Now, an experiment led by University of Toronto psychologists has shown for the first time that grapheme-colour synesthesia provides a clear advantage in statistical learning – an ability to discern patterns – which is a critical aspect of learning language.
The result provides insight into how we learn, and how children and adults may learn differently.
According to psychology graduate student Tess Forest, “Our result shows that when people experience the same patterns with more than one sense – for example, aurally and visually – they are better able to learn the patterns.”
Forest is lead author of the paper describing the research, published online recently in the journal Cognition. She is a member of Assistant Professor Amy Finn’s Learning and Neural Development Lab in the department of psychology in the Faculty of Arts & Science.
Finn is senior author on the paper and co-authors include researchers from the department of psychology at the University of California, Berkeley.

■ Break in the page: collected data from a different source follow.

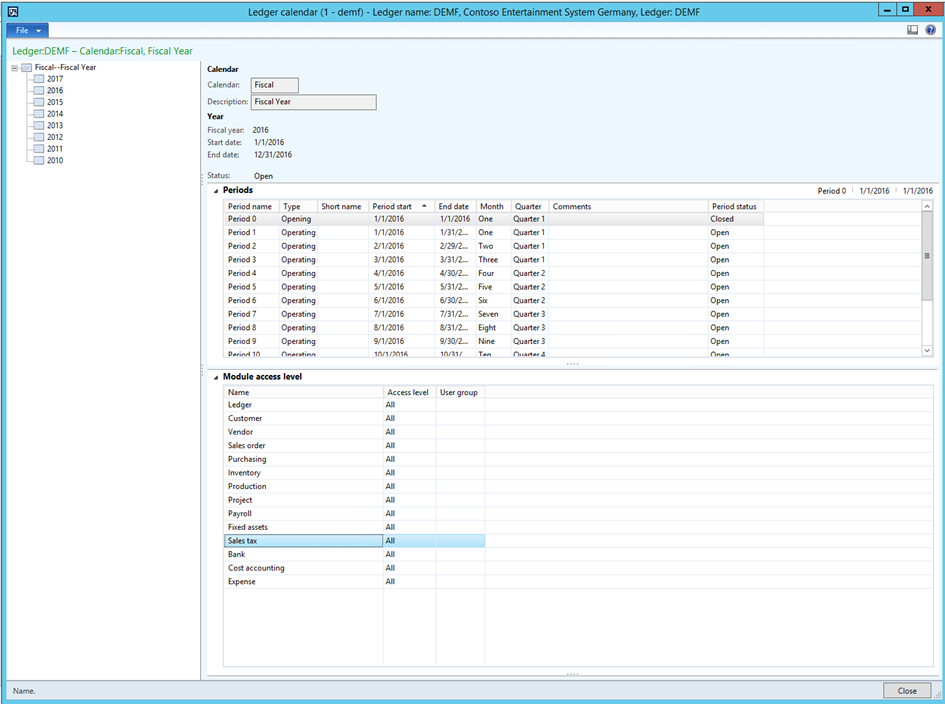The width and height of the screenshot is (945, 704).
Task: Select the 2017 fiscal year node icon
Action: pos(38,79)
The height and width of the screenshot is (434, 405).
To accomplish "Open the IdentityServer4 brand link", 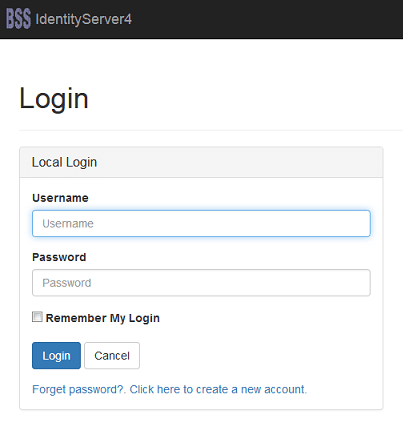I will point(83,19).
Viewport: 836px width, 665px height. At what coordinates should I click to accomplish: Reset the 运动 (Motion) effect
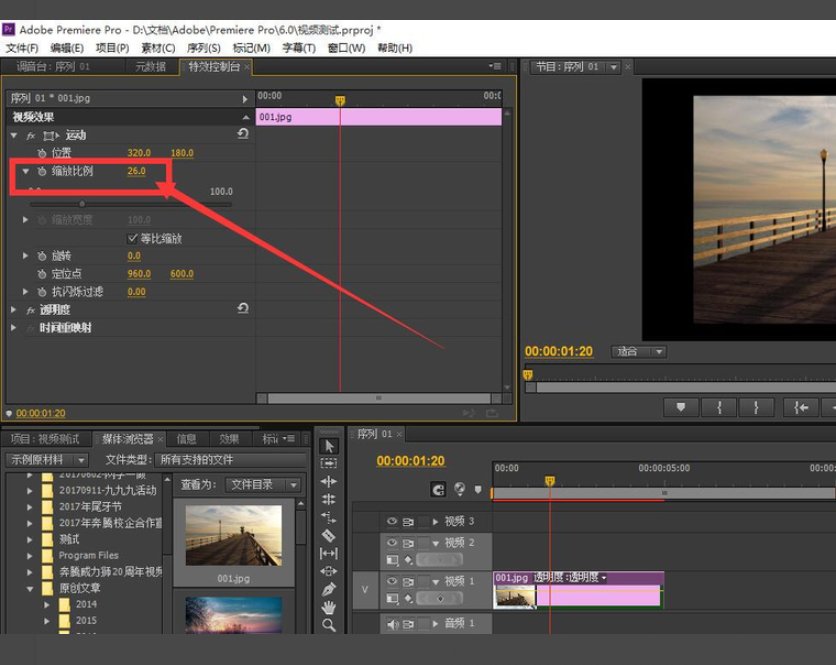243,134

The team obtained its result with an experiment in which subjects listened to an artificial “language” comprising nonsense words – for example, “muh-keh” and “beh-od.”
They were then asked to listen to a second set of words that included the artificial words, plus new artificial words they had not previously heard.
The new artificial words contained combinations of syllables not included in the original artificial language; in other words, the new artificial words represented a “foreign” language to the participants.
Participants were then asked to guess whether a word was part of the original artificial language or not.
The result?
GC synesthetes scored higher at distinguishing between the two “languages” than other participants in the experiments.
“You can think about it this way:
The GC synesthetes have twice the number of senses providing the same information,” says Forest.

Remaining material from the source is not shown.